Stal Nysa - Camper 2-3 (wrażenia + film z oprawą) Drukuj
poniedziałek, 17 marca 2014 19:20

Mecz Stali Nysa z Camperem Wyszków był transmitowany przez Orange Sport. Liczyłem więc, że kibice Stali zrobią niepowtarzalną atmosferę na trybunach, żeby pokazać siłę „Nyskiego Kotła”.  Doping ten miał natchnąć do wyjątkowej gry zawodników Stali, którzy też mieli okazję pokazać się szerszej publiczności.

 

Kibice Stali rozpoczęli spotkanie rozwijając dużą sektorówkę, która przykryła większość trybuny. Zaraz potem poleciały na parkiet serpentyny. Ultrasi z Nysy od początku ruszyli z głośnym dopingiem. Oceniając go z perspektywy całego meczu, to był na normalnym nyskim poziomie, czyli niezły, ale nie rewelacyjny. Zdecydowanie brakuje tego, żeby kibice spoza młyna włączyli się w doping, który złamałby siatkarzy Campera. W najlepszych latach Stali tak było, że dosłownie wszyscy na hali krzyczeli, klaskali, tupali, buczeli itp. Niestety, na chwilę obecną wygląda, że to już chyba nie wróci. No chyba, że role się odwrócą i siatkarze zaczną porywać kibiców do takiego fanatyzmu.

 

Stalowcy zagrali niezłe spotkanie, ale siatkarze z Wyszkowa byli trochę lepsi w każdym elemencie. Szczególnie przeważali w zagrywce i jej odbiorze. Gdy Camper wygrał I seta do 17, a w II objął kilkupunktowe prowadzenie, to wydawało się, że tego dnia są nie do pokonania. Jednak nysanie poderwali się do walki i wygrali do 21. Kolejny set, to znowu dominacja gości, którzy wygrali do 19. W secie IV drugi raz odrodzili się gospodarze i wygrali do 21. W V secie od początku przeważali goście. Do stanu 7:9 zawodnicy z Nysy liczyli się w grze. Od tego momentu nie zdobyli już jednak punktu i przegrali mecz 2:3.

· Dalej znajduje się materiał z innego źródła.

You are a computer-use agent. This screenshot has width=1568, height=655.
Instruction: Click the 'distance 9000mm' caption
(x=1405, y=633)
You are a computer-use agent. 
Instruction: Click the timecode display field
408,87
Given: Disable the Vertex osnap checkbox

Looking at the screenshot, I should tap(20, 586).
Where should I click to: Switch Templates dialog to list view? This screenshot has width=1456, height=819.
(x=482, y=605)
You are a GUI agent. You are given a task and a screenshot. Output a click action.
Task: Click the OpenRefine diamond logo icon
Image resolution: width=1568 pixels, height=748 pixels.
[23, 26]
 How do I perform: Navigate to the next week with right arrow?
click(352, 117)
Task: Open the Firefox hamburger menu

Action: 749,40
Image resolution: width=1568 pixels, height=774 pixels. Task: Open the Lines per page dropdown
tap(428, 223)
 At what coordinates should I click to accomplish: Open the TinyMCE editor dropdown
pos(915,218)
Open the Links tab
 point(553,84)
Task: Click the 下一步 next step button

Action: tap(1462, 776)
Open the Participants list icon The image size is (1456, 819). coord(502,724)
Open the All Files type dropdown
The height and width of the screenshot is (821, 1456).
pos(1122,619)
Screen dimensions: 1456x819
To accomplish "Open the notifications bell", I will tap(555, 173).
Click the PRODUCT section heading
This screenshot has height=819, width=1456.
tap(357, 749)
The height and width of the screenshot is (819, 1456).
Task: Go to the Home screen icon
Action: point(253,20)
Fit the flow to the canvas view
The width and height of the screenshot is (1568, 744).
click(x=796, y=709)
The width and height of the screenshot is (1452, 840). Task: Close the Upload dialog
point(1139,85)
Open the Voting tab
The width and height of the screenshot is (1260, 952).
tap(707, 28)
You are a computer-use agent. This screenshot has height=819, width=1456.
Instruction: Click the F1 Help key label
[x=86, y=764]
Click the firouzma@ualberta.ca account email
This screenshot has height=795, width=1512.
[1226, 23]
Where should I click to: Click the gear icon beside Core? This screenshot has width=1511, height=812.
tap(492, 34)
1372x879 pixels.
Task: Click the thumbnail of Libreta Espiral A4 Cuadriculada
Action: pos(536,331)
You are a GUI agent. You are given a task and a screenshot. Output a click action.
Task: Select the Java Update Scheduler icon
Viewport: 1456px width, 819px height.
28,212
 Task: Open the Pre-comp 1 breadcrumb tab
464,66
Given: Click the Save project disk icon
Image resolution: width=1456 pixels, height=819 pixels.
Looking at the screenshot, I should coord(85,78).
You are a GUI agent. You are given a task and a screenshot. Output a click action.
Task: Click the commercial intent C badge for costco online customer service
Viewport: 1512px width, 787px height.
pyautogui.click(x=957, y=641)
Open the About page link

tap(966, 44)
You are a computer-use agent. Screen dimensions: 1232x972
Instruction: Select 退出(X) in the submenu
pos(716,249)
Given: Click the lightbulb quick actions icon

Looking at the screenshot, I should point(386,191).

Po tym zwycięstwie Camper awansował do czołowej czwórki I ligi. Dla Stali sezon się już skończył. Trochę dziwny ten kalendarz, że niektóre zespoły już w połowie marca są po sezonie. Gdzie się spieszono rozgrywając niektóre kolejki w środku tygodnia? Dla Stali sezon trwał 6 miesięcy i 10 dni.

W czasie meczu na trybunach był zawodnik AZS-u Częstochowa, Miłosz Hebda.